Public administration in the time of pestilence



Hereafter I will wright what Magistrats and their officers should doo in time of pestilence, to preserve the people from great ruin.


All Magistrates and their officers when the pestilence doth reign should with all diligence govern and rule their subjects, unto the which there appertaineth five things.


The first is not to put them in such feare, as now a dayes the most parte do, taking them from their houses feafully carrying them unto the Hospitalls, where a number sick of the pestilence are, for the which cause if they were not infected, that terror were enough to kil them, and this is the first thing to be considered.

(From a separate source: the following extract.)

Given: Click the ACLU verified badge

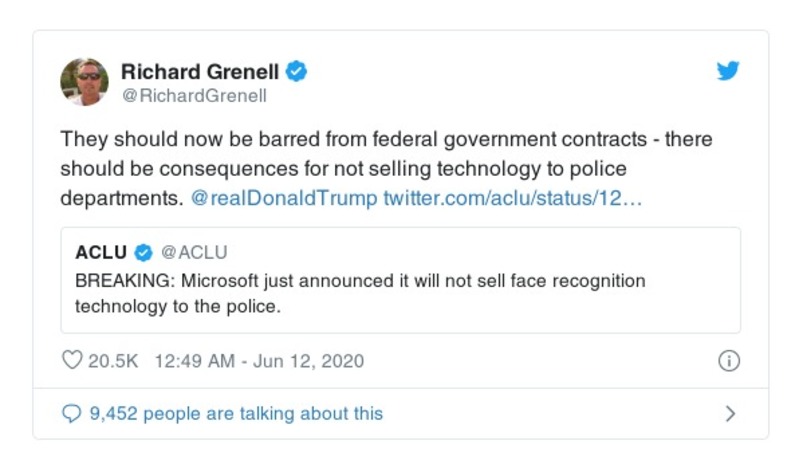Looking at the screenshot, I should pyautogui.click(x=143, y=253).
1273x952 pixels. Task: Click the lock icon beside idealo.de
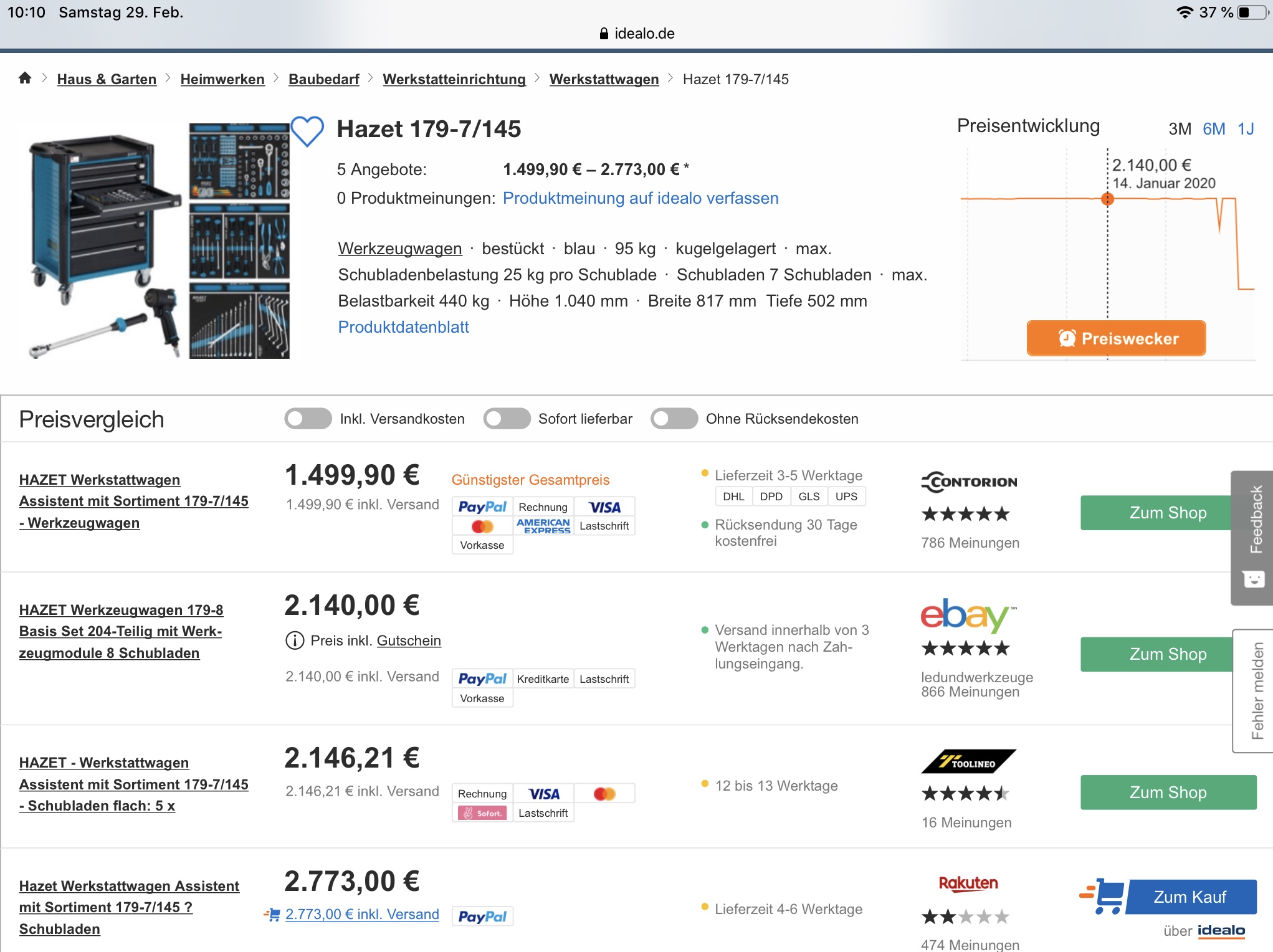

The second thing is to cause the Phisitions to helpe them, for there is no such cruel disease, but that the Phisitions in short times may finde remedy for it.
The third is to visit them often times and to comfort them with good words and not to let them lack victuals, least that the necessities and feare might cause the infirmitie and death.


The fourth is to let them remaine in their houses and to give them those things that are necessary for them so that they may be cheerful and wel willing.

The fifth and last thing that should be done is to leave their goods, and not to take and burn them, but to preserve them from the other people, and this doing they shall not be afraid, for this is the best way that can be found in the worlde; and therefore happy shall that Cittie be and those people where the Magistrats and officers do use these orders that I have heer prescribed.

From A Joyfull Jewell, Leonardo Fioravanti, trans John Hester, 1579

Fioravanti was working in Bologna in the mid-sixteenth century. What is noteworthy is the need to state these points, with the implication that on occasions they were ignored; so that plague-affected cities must have been left without administration, doctors, and with looting and forcible removal. He has a perhaps naive trust in doctors’ ability to find a cure, but this is an early example of a public health administration programme in a time of crisis.